Il momento più appagante è stata la convocazione al Campionato del Mondo WSKA 2017. Ricordo esattamente la scena: era un pomeriggio d’estate ed ero a casa con mio padre che però riposava; avevo letto sul cellulare il mio nome tra i convocati e feci irruzione in camera sua piangendo e senza riuscire a parlare, perciò lui si spaventò tantissimo perché, non capendo, pensò che io stessi male.
Avere l’opportunità e l’onore di indossare la maglia azzurra è sempre stato il mio sogno.
Mi mancò il fiato. Lo ricorderò per tutta la vita.

C’è un episodio del tuo percorso agonistico che ti piacerebbe condividere?
C’è un episodio, per me molto divertente e recente perché risale al Campionato del Mondo 2017. Durante la gara a squadre eravamo contro la Spagna e io ero la prima a scendere sul tatami. Ero riuscita a “far punto” alla spagnola a dieci secondi dalla fine dell’incontro, quindi, conducevo 1 a 0 e negli altri dieci secondi restanti la mia avversaria, ovviamente, provò ad attaccarmi di tutto. I secondi finirono, ma nessuno se ne accorse, il combattimento continuava e c’era mio padre fuori che gridava: “È finita!! È finita!!”, ma niente, non lo capiva nessuno in italiano! Io ero lì a parare tutto quello che arrivava e lui che gridava. La cosa andò avanti per un bel po’ e se rivedo i video, la scena di papà che si muove, alza le braccia e grida per farsi notare e io che continuo a parare ogni cosa, è davvero troppo divertente!

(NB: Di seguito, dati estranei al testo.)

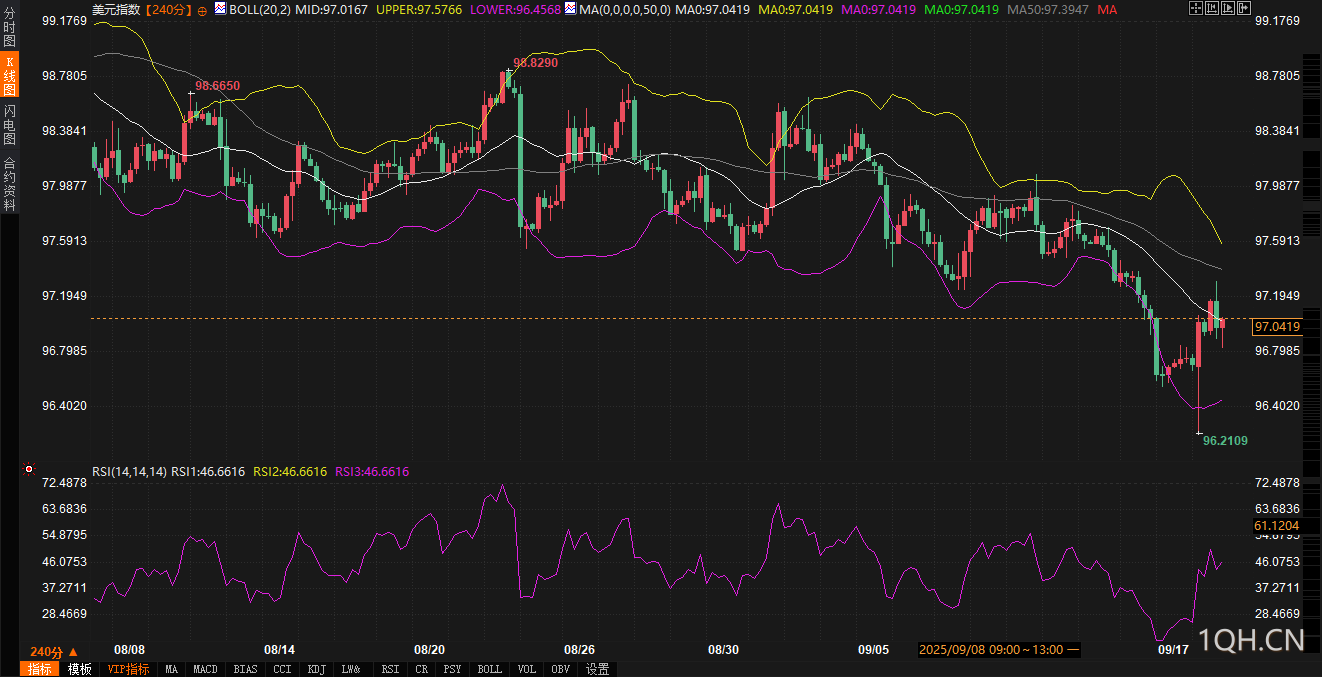Click the BOLL indicator chart icon

(x=220, y=9)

Utilizzi il web per informarti su altri atleti/competizioni? Guardi mai i video dei kata o dei kumite?
Sì perché attraverso internet è possibile confrontarsi con le diverse realtà che ci sono. Ho una mente elastica, pertanto, aperta alla possibilità di poter imparare qualcosa anche dagli altri. Non mi piace fissarmi troppo solo su quello che faccio io, mi sentirei limitata. Mi piace osservare ogni tanto anche altri atleti, anche di discipline di combattimento diverse e vedere se qualcosa può essere interessante da provare.

Ti piacerebbe essere un’atleta professionista?
Se c’è qualcosa che certamente invidio ai professionisti è il tempo a loro disposizione per potersi allenare.
Non essendo professionisti, la preparazione dal punto di vista agonistico non potrà mai essere massimizzata. Ciò non toglie che alcuni di noi, nonostante gli impegni, riescano comunque ad avere una preparazione di tutto rispetto.

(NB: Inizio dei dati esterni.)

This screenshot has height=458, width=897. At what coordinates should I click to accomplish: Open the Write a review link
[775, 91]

Cosa pensi del karate alle Olimpiadi?
Penso che il Karate meriti di essere una disciplina olimpica, perché indipendentemente dallo stile, sportivo o meno, per un agonista le Olimpiadi sono la massima competizione a cui si possa partecipare, sono un sogno.
Vero è che si tratta di “giochi olimpici” e che il Karate non è proprio un “gioco”, ma un’arte marziale con un background culturale importantissimo, che rischia di essere messo da parte nella versione sportiva. Nonostante ciò, essere inseriti, seppur in via sperimentale, nei giochi olimpici di Tokyo 2020, è un traguardo importantissimo che non può far altro che contribuire alla diffusione della nostra disciplina.

L’aspetto più importante di tutto è la mente.

Cosa vedi o come immagini per il tuo futuro?
Non mi piace progettare troppo, preferisco stare nel qui e ora, perché ho imparato che la vita è imprevedibile. Tuttavia, qualche idea per il futuro è inevitabile e professionalmente ho qualche obiettivo.
Sul piano agonistico darò tutta me stessa, fino alla fine. Ci metterò il cuore, come ho sempre fatto, e quando arriverà il momento di uscire dal tatami, valuterò la possibilità di restare comunque ai suoi lati come istruttore. Avendo sostenuto da poco l’esame finale del corso istruttori, ho in mente un domani di insegnare quanto ho appreso, e quanto continuerò ad apprendere in itinere, perché “il karate si pratica tutta la vita”.